:: EXCERTO FORNECIDO

40. Depois dos acontecimentos da Ressurreição e da Ascensão,
Maria, entrando com os Apóstolos no Cenáculo enquanto esperavam o
Pentecostes, estava aí presente como Mãe do Senhor glorificado.
Era não só aquela que «avançou na peregrinação da fé» e
conservou fielmente a sua união com o Filho «até à Cruz», mas
também a «serva do Senhor» deixada por seu Filho como mãe no seio
da Igreja nascente: «Eis a tua mãe». Assim começou a
estabelecer-se um vínculo especial entre esta Mãe e a Igreja. Com
efeito, a Igreja nascente era fruto da Cruz e da Ressurreição do
seu Filho. Maria, que desde o princípio se tinha entregado sem
reservas à pessoa e à obra do Filho, não podia deixar de derramar
sobre a Igreja, desde os inícios, esta sua doação materna.
Depois da «partida» do Filho a sua maternidade permanece na
Igreja, como mediação materna: intercedendo por todos os seus
filhos, a Mãe coopera na obra salvífica do Filho-Redentor do
mundo. De facto, o Concílio ensina: «a maternidade de Maria na
economia da graça perdura sem interrupção... até à consumação
perpétua de todos os eleitos». Com a morte redentora do seu Filho,
a mediação materna da serva do Senhor revestiu-se de uma dimensão
universal, porque a obra da Redenção abrange todos os homens.

::::

*TAREFA PROPOSTA A*. Reescreva as entradas desde a linha que contém "At what coordinates" até à linha que contém "tap(141, 117)", trocando "add-on" por "plugin" e deixando tudo o resto igual. Não inclua as imagens na resposta.

:: LINHAS DE DADOS

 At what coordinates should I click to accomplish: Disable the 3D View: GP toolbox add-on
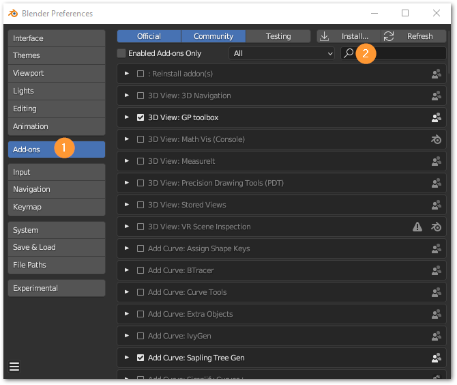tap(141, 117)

::::
:: LINHAS DE DADOS

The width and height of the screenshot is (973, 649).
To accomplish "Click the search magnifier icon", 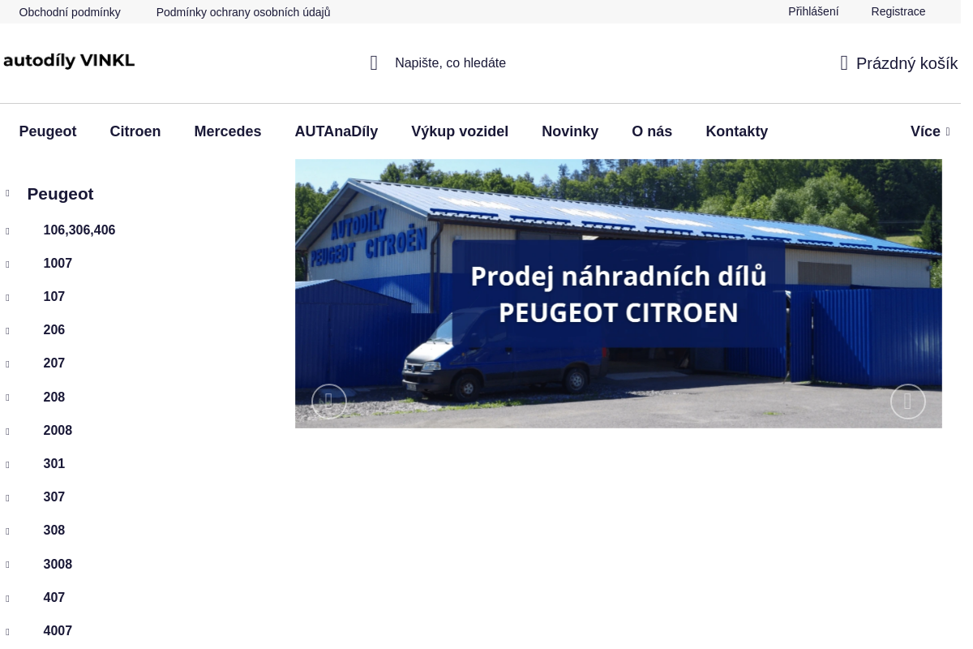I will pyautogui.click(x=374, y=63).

::::
:: LINHAS DE DADOS

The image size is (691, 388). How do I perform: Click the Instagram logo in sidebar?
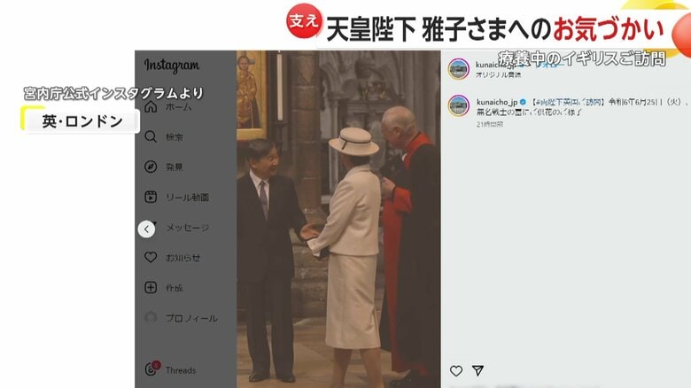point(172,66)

::::

*TAREFA PROPOSTA B*. No excerto fornecido, por que razão a mediação materna da serva do Senhor se revestiu de uma dimensão universal? Responda em uma a três frases.

*RESPOSTA CORRETA A*.
 At what coordinates should I click to accomplish: Disable the 3D View: GP toolbox plugin
tap(141, 117)

*RESPOSTA CORRETA B*. Porque a obra da Redenção abrange todos os homens. Por isso, com a morte redentora do seu Filho, a mediação materna da serva do Senhor revestiu-se de uma dimensão universal.